• **STATED GOAL**: Swap "Viewport" for "Window" throughout the entries below and reproduce them with nothing else altered.

(Stored entries)
• • •

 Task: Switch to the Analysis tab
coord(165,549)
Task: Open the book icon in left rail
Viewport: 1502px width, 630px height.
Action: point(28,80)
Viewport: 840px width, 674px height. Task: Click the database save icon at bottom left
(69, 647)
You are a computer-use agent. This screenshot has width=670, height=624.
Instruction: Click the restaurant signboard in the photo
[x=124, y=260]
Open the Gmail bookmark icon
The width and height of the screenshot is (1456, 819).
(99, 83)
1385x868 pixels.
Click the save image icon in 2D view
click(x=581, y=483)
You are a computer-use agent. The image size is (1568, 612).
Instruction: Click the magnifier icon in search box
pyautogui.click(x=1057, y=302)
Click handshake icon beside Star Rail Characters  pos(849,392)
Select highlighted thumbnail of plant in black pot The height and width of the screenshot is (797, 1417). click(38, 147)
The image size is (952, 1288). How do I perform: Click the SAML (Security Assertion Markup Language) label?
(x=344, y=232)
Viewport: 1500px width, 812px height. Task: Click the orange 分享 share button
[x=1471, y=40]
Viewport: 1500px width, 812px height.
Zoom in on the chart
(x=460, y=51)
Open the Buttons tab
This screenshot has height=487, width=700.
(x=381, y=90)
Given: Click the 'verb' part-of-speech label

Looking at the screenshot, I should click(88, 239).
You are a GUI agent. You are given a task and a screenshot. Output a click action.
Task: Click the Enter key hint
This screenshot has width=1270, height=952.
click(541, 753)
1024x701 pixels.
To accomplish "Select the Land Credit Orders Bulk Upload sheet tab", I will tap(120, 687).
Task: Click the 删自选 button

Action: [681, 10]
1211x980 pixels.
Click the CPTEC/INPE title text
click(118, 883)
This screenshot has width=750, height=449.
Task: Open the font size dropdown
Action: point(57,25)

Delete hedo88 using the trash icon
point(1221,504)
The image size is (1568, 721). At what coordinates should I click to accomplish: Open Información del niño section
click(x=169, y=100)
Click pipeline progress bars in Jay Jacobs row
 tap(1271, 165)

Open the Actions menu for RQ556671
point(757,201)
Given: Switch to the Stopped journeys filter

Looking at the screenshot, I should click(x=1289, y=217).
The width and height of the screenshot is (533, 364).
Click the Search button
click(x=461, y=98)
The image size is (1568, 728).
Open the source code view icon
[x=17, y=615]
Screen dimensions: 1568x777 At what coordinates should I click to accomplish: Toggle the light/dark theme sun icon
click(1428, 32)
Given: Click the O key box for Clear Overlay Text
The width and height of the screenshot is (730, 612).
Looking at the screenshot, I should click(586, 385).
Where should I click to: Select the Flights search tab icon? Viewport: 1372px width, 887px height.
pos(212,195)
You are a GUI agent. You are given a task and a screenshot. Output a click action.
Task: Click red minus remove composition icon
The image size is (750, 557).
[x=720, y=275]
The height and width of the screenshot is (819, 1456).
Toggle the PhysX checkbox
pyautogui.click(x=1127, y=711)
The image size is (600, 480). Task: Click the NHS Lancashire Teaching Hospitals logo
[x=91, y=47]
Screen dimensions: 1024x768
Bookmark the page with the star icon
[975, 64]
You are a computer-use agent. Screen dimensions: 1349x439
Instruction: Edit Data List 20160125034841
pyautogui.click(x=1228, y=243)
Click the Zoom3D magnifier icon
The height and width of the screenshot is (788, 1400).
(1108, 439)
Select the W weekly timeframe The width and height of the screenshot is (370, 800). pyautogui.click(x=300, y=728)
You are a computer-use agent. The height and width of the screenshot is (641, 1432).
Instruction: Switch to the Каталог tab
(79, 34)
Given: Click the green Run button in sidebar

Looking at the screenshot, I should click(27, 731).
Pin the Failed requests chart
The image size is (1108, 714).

• • •

• **ANSWER TO THE EXERCISE**:
 Task: Switch to the Analysis tab
coord(165,549)
Task: Open the book icon in left rail
Window: 1502px width, 630px height.
Action: point(28,80)
Window: 840px width, 674px height. Task: Click the database save icon at bottom left
(69, 647)
You are a computer-use agent. This screenshot has width=670, height=624.
Instruction: Click the restaurant signboard in the photo
[x=124, y=260]
Open the Gmail bookmark icon
The width and height of the screenshot is (1456, 819).
(99, 83)
1385x868 pixels.
Click the save image icon in 2D view
click(x=581, y=483)
You are a computer-use agent. The image size is (1568, 612).
Instruction: Click the magnifier icon in search box
pyautogui.click(x=1057, y=302)
Click handshake icon beside Star Rail Characters  pos(849,392)
Select highlighted thumbnail of plant in black pot The height and width of the screenshot is (797, 1417). click(38, 147)
The image size is (952, 1288). How do I perform: Click the SAML (Security Assertion Markup Language) label?
(x=344, y=232)
Window: 1500px width, 812px height. Task: Click the orange 分享 share button
[x=1471, y=40]
Window: 1500px width, 812px height.
Zoom in on the chart
(x=460, y=51)
Open the Buttons tab
This screenshot has height=487, width=700.
(x=381, y=90)
Given: Click the 'verb' part-of-speech label

Looking at the screenshot, I should click(88, 239).
You are a GUI agent. You are given a task and a screenshot. Output a click action.
Task: Click the Enter key hint
This screenshot has width=1270, height=952.
click(541, 753)
1024x701 pixels.
To accomplish "Select the Land Credit Orders Bulk Upload sheet tab", I will tap(120, 687).
Task: Click the 删自选 button

Action: [681, 10]
1211x980 pixels.
Click the CPTEC/INPE title text
click(118, 883)
This screenshot has width=750, height=449.
Task: Open the font size dropdown
Action: point(57,25)

Delete hedo88 using the trash icon
point(1221,504)
The image size is (1568, 721). At what coordinates should I click to accomplish: Open Información del niño section
click(x=169, y=100)
Click pipeline progress bars in Jay Jacobs row
 tap(1271, 165)

Open the Actions menu for RQ556671
point(757,201)
Given: Switch to the Stopped journeys filter

Looking at the screenshot, I should click(x=1289, y=217).
The width and height of the screenshot is (533, 364).
Click the Search button
click(x=461, y=98)
The image size is (1568, 728).
Open the source code view icon
[x=17, y=615]
Screen dimensions: 1568x777 At what coordinates should I click to accomplish: Toggle the light/dark theme sun icon
click(1428, 32)
Given: Click the O key box for Clear Overlay Text
The width and height of the screenshot is (730, 612).
Looking at the screenshot, I should click(586, 385).
Where should I click to: Select the Flights search tab icon? Window: 1372px width, 887px height.
pos(212,195)
You are a GUI agent. You are given a task and a screenshot. Output a click action.
Task: Click red minus remove composition icon
The image size is (750, 557).
[x=720, y=275]
The height and width of the screenshot is (819, 1456).
Toggle the PhysX checkbox
pyautogui.click(x=1127, y=711)
The image size is (600, 480). Task: Click the NHS Lancashire Teaching Hospitals logo
[x=91, y=47]
Screen dimensions: 1024x768
Bookmark the page with the star icon
[975, 64]
You are a computer-use agent. Screen dimensions: 1349x439
Instruction: Edit Data List 20160125034841
pyautogui.click(x=1228, y=243)
Click the Zoom3D magnifier icon
The height and width of the screenshot is (788, 1400).
(1108, 439)
Select the W weekly timeframe The width and height of the screenshot is (370, 800). pyautogui.click(x=300, y=728)
You are a computer-use agent. The height and width of the screenshot is (641, 1432).
Instruction: Switch to the Каталог tab
(79, 34)
Given: Click the green Run button in sidebar

Looking at the screenshot, I should click(27, 731).
Pin the Failed requests chart
The image size is (1108, 714).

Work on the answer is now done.